Is the human environment better because of increasing atmospheric concentrations of carbon dioxide (CO2) from the usage of carbon-based energies? The answer is a resounding yes. That is triumphant news, whether the human influence on climate is net ‘bad’ or net ‘good’ by a physical, stasis metric.

—————–

[1] Alex Epstein. “Opinion: The planet has never been a safer place for humans to live,” Market Watch, April 22, 2016. Archived August 19, 2016. Archive.is URL: https://archive.is/2nZCX. Quoted in “Alex Epstein.” Desmog.

[2] Burkart added: “The report was prepared by DARA, a leading humanitarian research organization in conjunction with the CVF (Climate Vulnerable Forum) an alliance of 11 nations that are experiencing the most direct impacts of climate change.
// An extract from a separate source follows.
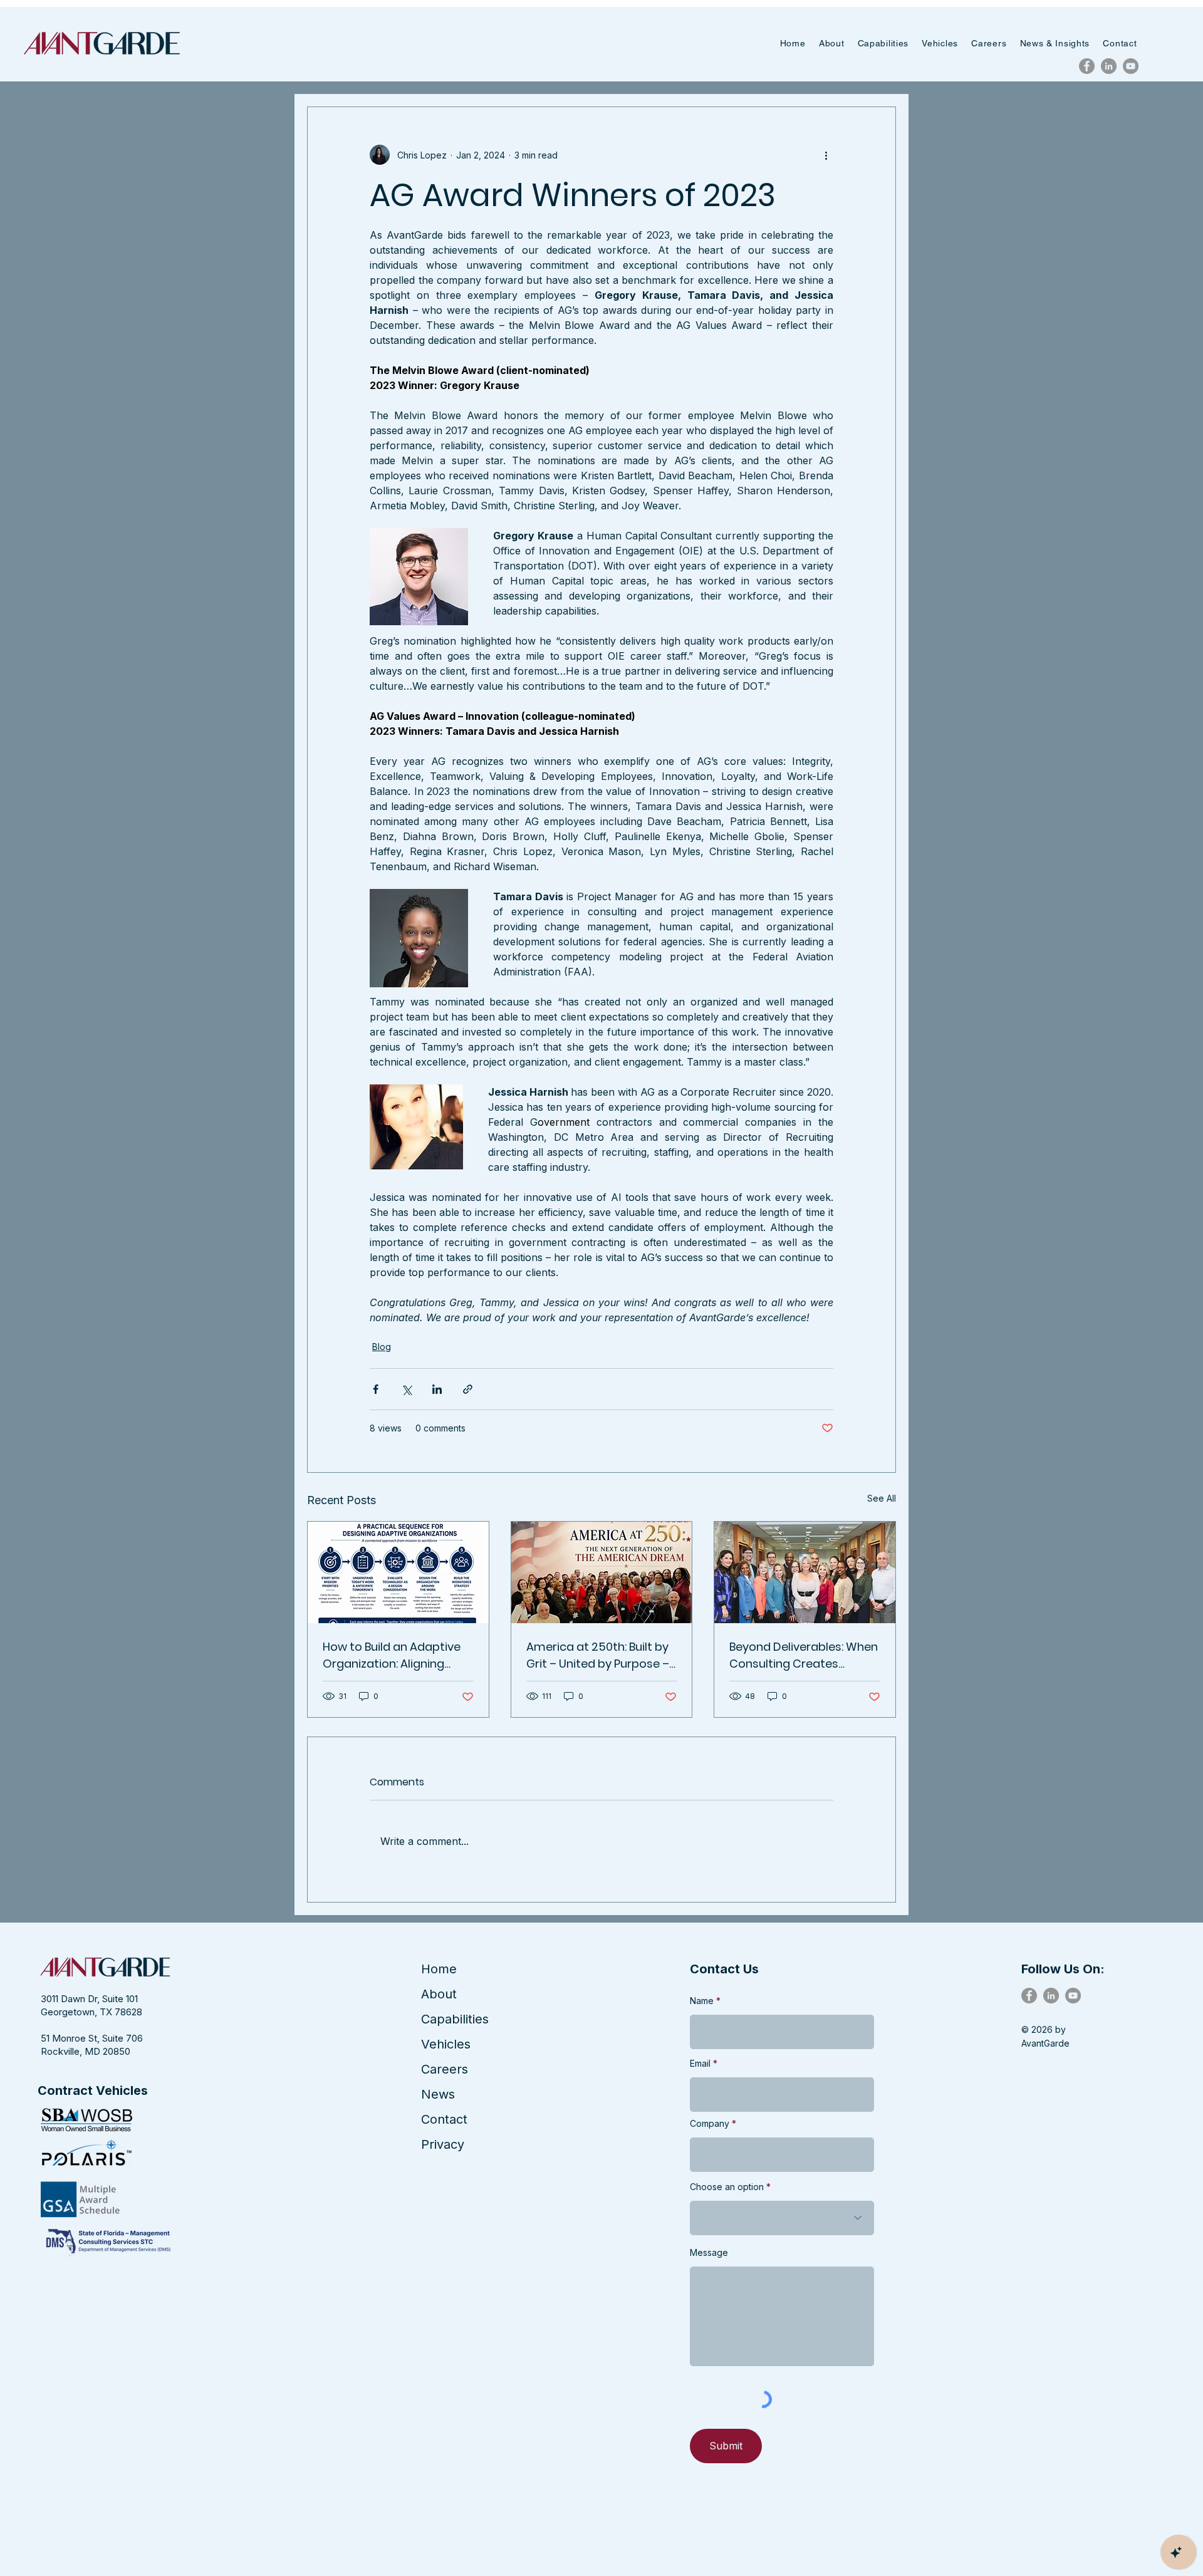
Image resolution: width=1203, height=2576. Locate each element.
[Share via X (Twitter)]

The paper was peer reviewed by 11 experts on human health, climate science and disaster relief.” (The eleven chosen nations, in alphabetical order, are Bangladesh, Barbados, 
Bhutan, Kiribati, 
Ghana, 
Kenya, Nepal, 
Rwanda, 
Tanzania, Vietnam 
and Maldives.)

One Comment for “Taming Climate Change: Capitalism at Work (market adaptation, not government mitigation)”


  1. Ed Reid  

    Note that while climate-related deaths have declined precipitously, documented climate change-related deaths remain at zero, despite Holdren and Burkart.

    The Social Cost of Carbon (sic) remains negative. RCP8.5 remains ridiculous. Climate model projections remain “hot”. Near-surface temperature data continues to require “adjustment”. Sea level rise measurements continue to disagree. The globe continues to green.

    There are known knowns, known unknowns and unknown unknowns. (HT: Donald Rumsfeld)

    Climate science is festooned with unknowns.